What causes Autism?
This is a question often asked as the prevalence of autism, a life-long neurodevelopmental disorder with a pervasive impact on social communication and behaviors, has rapidly increased over the last two decades. Once reported to be 3-4 in 10,000 and now estimated to be 1 in 68 individuals in the United States, autism spectrum disorders (ASD) has an enormous impact on families, communities, society as a whole, and public health policies that must address the life-long needs of individuals with ASD.
Despite the rapid rise in the number of cases reported and the significant contribution of genetics to risk for ASD, there is still very little understanding of its causes and life-long progression as well as the many factors, both physiological and environmental, that may increase risk for ASD. Currently, there are neither validated biomarkers for diagnostic screening nor pharmacologic therapies specific for the core symptoms of ASD, specifically deficits in social interactions/communication and abnormal or maladaptive behaviors.

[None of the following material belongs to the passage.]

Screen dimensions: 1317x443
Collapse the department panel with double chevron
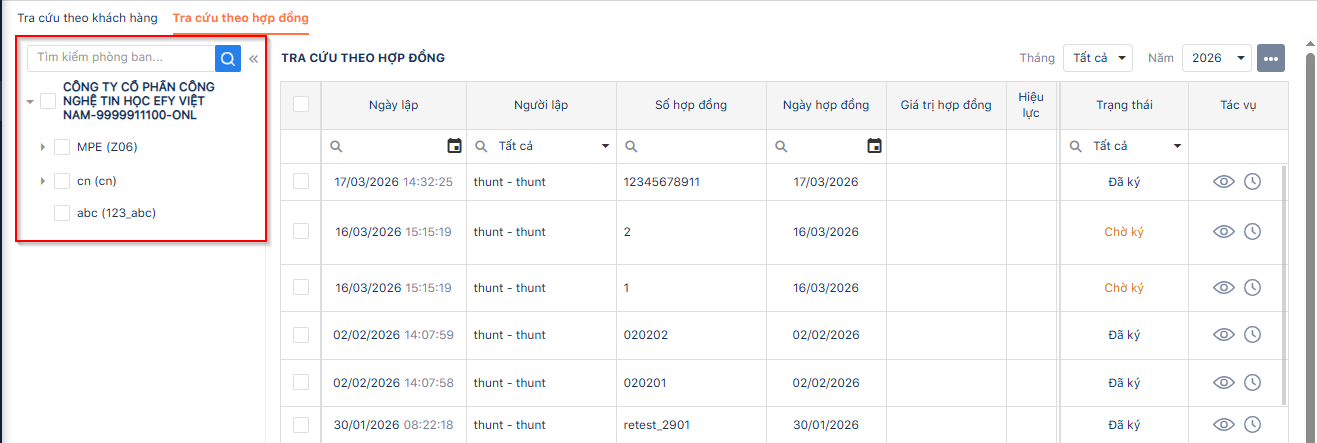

Yet, progress is being made in identifying genes, metabolic pathways, and cellular/tissue functions disrupted by autism, and there is evidence that targeted treatment of some of the genetically-defined conditions or dysfunctional pathways has led to improved outcomes for subgroups of individuals with ASD.
In this book, experts review cutting-edge research in multiple areas of study, and moreover provide their perspectives on future studies that are needed to move the field forward, citing the challenges involved as well as predicted translational (practical) outcomes of such research.
In her latest book "Frontiers in Autism Research: New Horizons for Diagnosis and Treatment" published by World Scientific, author Valerie Hu focuses on emerging and expanding areas of research on ASD and their potential to lead to better diagnosis and more effective therapies. These areas include innovative, integrative approaches to genetic/genomic analyses and investigations of epigenetic contributions, including the role of noncoding RNAs, DNA methylation, alternative splicing, RNA editing, and faulty translation in gene regulation, dysregulation of metabolic and immune functions, co-occurring disorders, and hormonal and gene-environment interactions that may increase risk for ASD. These unique forward-looking features are designed to provide focus and "food for thought" for future studies on autism, while executive summaries succinctly highlight the major take-home messages of each chapter.